Our study was underpowered to detect the clinical impact of incidental findings on outcome. There was a slight delay between CT scan and TAVI procedure in patients who had ICS incidental findings when compared to others who went on to undergo TAVI. At one year, there was no mortality difference between these groups, but at the latest follow-up there was a trend to increased mortality in ICS patients who eventually underwent TAVI. It is difficult to interpret whether the time delay is in any way responsible for the increased mortality noted in patients who had ICS incidental findings and then went on to have TAVI, although a delay in the treatment of critical, symptomatic aortic stenosis is likely to affect mortality if it is long enough. Interpretation is only hypothetical on the basis of these data.
It is also important to note that 35% of patients who had ICS incidental findings (30 out of 87) were deemed not suitable for TAVI due to the finding itself. These patients’ symptoms did not relate to the finding prior to undergoing the scan, and the diagnosis would not have been made unless they had had their TAVI work-up investigations.
The higher mortality in the ICS incidental finding group is likely to be due to natural and appropriate clinical selection, with the poor prognosis either being due to the finding itself or to the fact that the finding resulted in lack of treatment of critical aortic stenosis.
Limitations
This is a small, single-centre observational study and therefore subject to all the limitations inherent in this kind of report. Interpretation of the observations is therefore restricted to conjecture and hypothesis generation. However, it highlights an important “real-world” clinical scenario which will resonate with many TAVI-practising clinicians. These observations have implications for both clinical management and case selection as well as resource/cost-effectiveness analysis.
Conclusion
Incidental findings of immediate clinical significance appear to be associated with: a) a longer time to a TAVI procedure; b) a lower chance of eventually receiving a TAVI as a definitive therapy; and c) a worse overall outcome.
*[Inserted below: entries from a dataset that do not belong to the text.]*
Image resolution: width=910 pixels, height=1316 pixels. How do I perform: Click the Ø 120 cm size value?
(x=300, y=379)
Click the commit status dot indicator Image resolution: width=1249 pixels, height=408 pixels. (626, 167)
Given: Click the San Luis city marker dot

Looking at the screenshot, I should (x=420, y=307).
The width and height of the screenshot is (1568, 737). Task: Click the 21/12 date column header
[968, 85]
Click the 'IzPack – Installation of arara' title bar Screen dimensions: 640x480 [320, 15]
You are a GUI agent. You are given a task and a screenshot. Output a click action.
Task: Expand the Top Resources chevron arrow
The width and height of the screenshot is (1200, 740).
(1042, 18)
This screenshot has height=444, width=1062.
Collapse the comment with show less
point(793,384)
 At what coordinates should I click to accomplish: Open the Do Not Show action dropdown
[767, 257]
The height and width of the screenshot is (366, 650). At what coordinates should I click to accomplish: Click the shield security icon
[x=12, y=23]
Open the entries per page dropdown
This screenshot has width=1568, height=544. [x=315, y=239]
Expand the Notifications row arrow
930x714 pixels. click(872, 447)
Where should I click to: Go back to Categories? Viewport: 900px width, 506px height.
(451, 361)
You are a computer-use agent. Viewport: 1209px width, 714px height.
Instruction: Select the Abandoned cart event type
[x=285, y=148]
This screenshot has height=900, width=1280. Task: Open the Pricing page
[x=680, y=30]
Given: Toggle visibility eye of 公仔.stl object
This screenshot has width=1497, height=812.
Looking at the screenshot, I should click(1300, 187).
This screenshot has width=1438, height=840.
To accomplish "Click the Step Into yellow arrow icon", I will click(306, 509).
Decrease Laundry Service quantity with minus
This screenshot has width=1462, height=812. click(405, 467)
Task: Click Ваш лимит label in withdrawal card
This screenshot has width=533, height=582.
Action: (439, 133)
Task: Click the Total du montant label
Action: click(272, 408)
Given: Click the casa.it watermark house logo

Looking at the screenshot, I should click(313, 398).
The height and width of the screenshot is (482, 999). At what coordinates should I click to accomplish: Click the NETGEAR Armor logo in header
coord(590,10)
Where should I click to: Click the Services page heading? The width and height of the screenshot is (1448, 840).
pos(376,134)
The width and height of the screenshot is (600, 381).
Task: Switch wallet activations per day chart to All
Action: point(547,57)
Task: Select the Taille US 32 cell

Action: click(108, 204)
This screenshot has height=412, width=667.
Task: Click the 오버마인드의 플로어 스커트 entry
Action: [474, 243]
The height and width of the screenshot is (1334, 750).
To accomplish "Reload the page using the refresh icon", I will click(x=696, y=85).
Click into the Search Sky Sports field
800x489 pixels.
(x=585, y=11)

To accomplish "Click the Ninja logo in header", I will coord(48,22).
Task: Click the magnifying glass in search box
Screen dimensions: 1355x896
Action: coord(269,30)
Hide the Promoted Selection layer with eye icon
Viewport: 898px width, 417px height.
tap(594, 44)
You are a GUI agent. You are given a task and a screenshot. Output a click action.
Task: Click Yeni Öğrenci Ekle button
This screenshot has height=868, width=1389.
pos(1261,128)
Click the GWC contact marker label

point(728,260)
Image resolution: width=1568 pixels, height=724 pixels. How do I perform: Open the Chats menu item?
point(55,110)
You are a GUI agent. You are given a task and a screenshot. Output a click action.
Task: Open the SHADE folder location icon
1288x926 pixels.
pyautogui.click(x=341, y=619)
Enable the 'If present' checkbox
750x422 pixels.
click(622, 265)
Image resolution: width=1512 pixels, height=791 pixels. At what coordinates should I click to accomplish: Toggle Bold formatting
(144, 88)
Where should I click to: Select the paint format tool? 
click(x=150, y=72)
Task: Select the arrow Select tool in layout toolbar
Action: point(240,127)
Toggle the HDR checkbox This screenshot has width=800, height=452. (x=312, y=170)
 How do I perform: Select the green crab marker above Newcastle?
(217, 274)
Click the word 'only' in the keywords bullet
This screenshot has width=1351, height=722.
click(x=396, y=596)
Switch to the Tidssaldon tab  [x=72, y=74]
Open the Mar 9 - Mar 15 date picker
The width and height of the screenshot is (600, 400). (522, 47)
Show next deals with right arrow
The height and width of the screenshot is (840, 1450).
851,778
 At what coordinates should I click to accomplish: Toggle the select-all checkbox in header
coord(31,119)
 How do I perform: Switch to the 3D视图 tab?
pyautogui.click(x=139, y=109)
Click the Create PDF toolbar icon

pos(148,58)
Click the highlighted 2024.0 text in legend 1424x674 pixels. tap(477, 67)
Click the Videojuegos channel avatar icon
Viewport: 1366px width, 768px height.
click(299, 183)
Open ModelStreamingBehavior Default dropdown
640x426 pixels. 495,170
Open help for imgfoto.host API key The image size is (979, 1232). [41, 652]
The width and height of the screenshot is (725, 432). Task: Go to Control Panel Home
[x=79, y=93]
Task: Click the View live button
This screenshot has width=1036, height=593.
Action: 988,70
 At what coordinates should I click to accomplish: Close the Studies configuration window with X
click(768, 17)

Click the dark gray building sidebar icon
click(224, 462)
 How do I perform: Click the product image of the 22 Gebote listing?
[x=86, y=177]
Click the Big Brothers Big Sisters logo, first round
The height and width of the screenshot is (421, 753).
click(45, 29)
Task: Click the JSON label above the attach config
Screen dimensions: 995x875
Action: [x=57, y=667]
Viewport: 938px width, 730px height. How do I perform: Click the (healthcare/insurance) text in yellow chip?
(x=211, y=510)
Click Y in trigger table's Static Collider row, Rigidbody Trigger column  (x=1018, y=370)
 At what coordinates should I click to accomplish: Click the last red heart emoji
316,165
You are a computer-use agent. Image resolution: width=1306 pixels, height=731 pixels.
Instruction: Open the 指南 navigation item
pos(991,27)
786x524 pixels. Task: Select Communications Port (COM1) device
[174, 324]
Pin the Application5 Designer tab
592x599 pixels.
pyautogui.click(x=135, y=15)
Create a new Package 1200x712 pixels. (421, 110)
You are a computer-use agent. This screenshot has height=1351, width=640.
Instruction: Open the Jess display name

Such findings are clearly important for case selection and “Heart Team” discussion and should be taken into account when designing, supervising and auditing a contemporary TAVI service.
Impact on daily practice Incidental findings on CT scans in patients undergoing TAVI work-up have never been reported before. Significant numbers of patients were found to have an incidental finding (IF) on their CT scan in our study. Those patients who had an IF of immediate clinical significance were found to have a lesser chance of having TAVI, a longer time delay to the TAVI procedure as a definitive therapy, and worse overall outcomes. |
Conflict of interest statement
The authors have no conflicts of interest to declare.